When a virus kills its host, then the virus has a problem of its own. (Robert Ashley described the virus as having "shot itself in the foot"). When producers of goods or information, in the downward spiral to control costs in order to compete, reduce the quality of their product or the level of information in their media, they are driven to a point of no return at which their product simply has no more value. Competition is then very much beside the point.

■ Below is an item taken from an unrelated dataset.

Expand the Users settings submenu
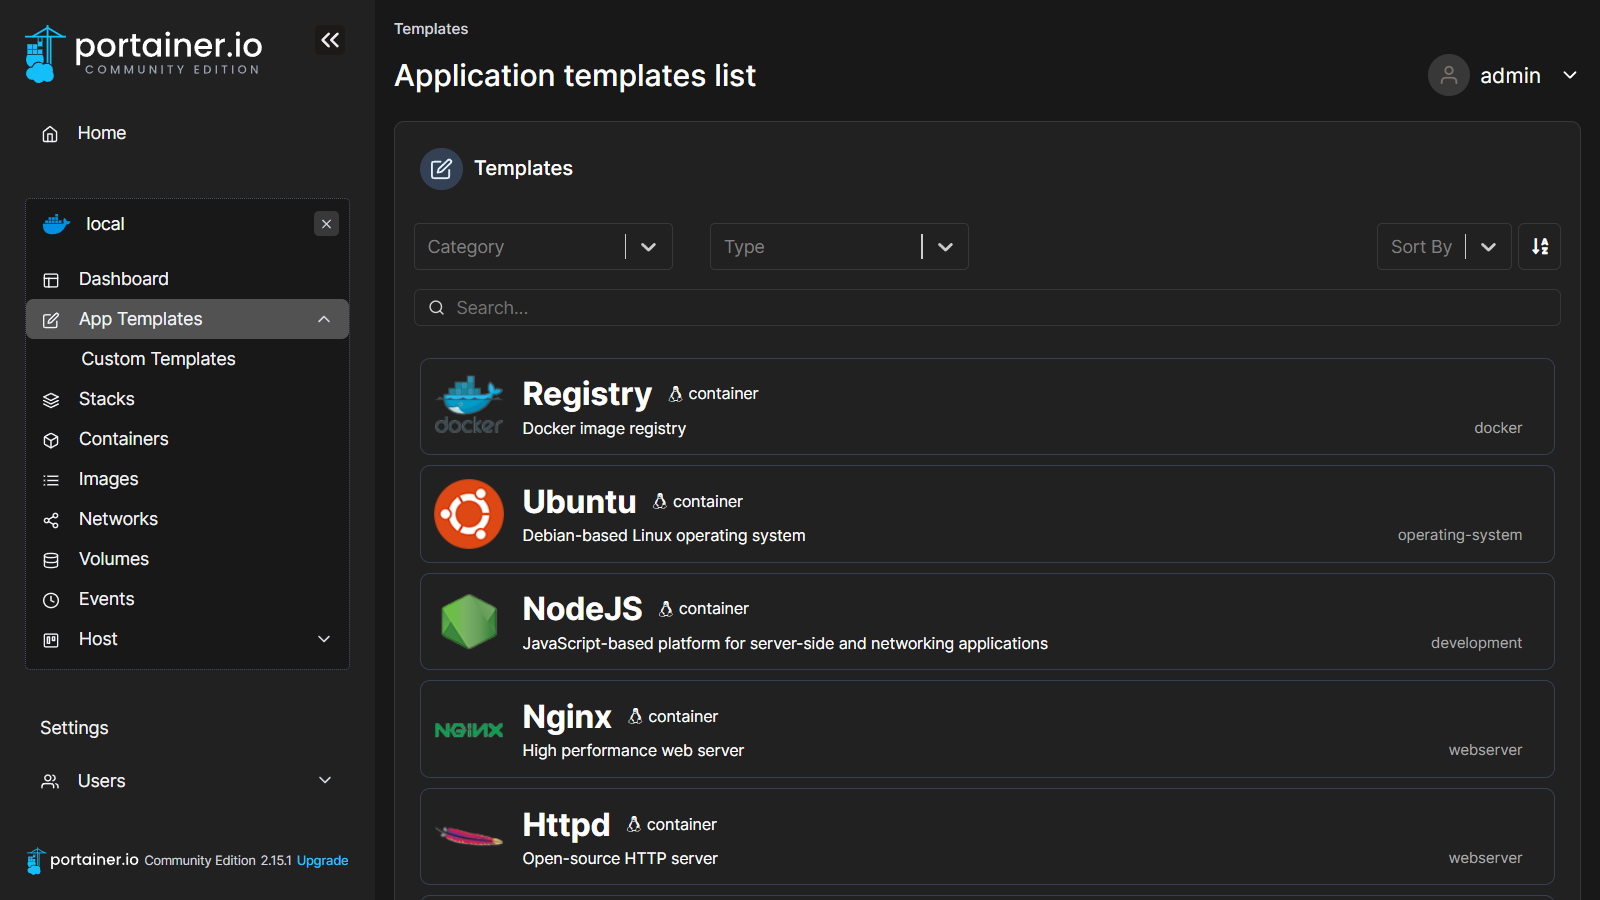 click(324, 781)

The news today is that the LA Weekly has let Alan Rich go. Rich is, by some distance, the senior active music critic in the US (how senior?, you ask: he heard the premiere of the Bartok Concerto for Orchestra!) and a man of strong and lively words with a lifelong openness to the experimental tradition, going back to his his days as music director at Berkeley's Pacifica station KPFA in the 1950's and throughout a peripatetic career on both coasts. Rich's critical voice is as often convincing as it is contentious, but it always carried the tone of someone who took music more seriously than himself. We are fortunate that's he's vowed to carry on with a web site of his own.

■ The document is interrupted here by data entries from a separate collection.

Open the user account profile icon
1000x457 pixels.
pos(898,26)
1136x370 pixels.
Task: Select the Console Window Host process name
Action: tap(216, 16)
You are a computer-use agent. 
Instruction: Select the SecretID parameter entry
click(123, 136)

Broken record that this blog may be, let me once again repeat my plea for the importance of new music maintaining a public, online presence. If dead tree media are letting their critics go, each individual story is a sad one (well, not always so sad... there are a couple of critics I'd really like to... never mind) but the larger picture is that through their elimination of actual content, dead tree media are going, slower or faster, the way of the dodo, and the work of establishing an online public presence for our music and the world about that music is more urgent than ever, whatever portfolio -- performer, composer, musicologist, amateur, audient, and yes, critic, too -- we bring to the table. If our music is lively and worthwhile, and I believe it is, then we're obliged to share our sense of that liveliness and value. We have to be more active, more exciting. We have to go long and deep, reaching youth and lay audiences as well as the professional and intellectual, going into both fabulous detail that would have been impossible in traditional media (check out any of Joseph Drew's (Jodru) Stockhausen retrospective at the ANA Blog or Charles Shere's survey of the Milhaud Quartets at The Eastside View) as well as instantly responding (brief, brilliant) to the news of the musical day.
Friends, musicians, critics: do you need any more incentive to get back to work?
1 comment:
It was a shame that LA had no where else for Alan to be there in the first place. The LA Weekly has been letting go anyone who has been there for years. This has been the case since it was sold and the paper when i left had become meaningless and politically neutered.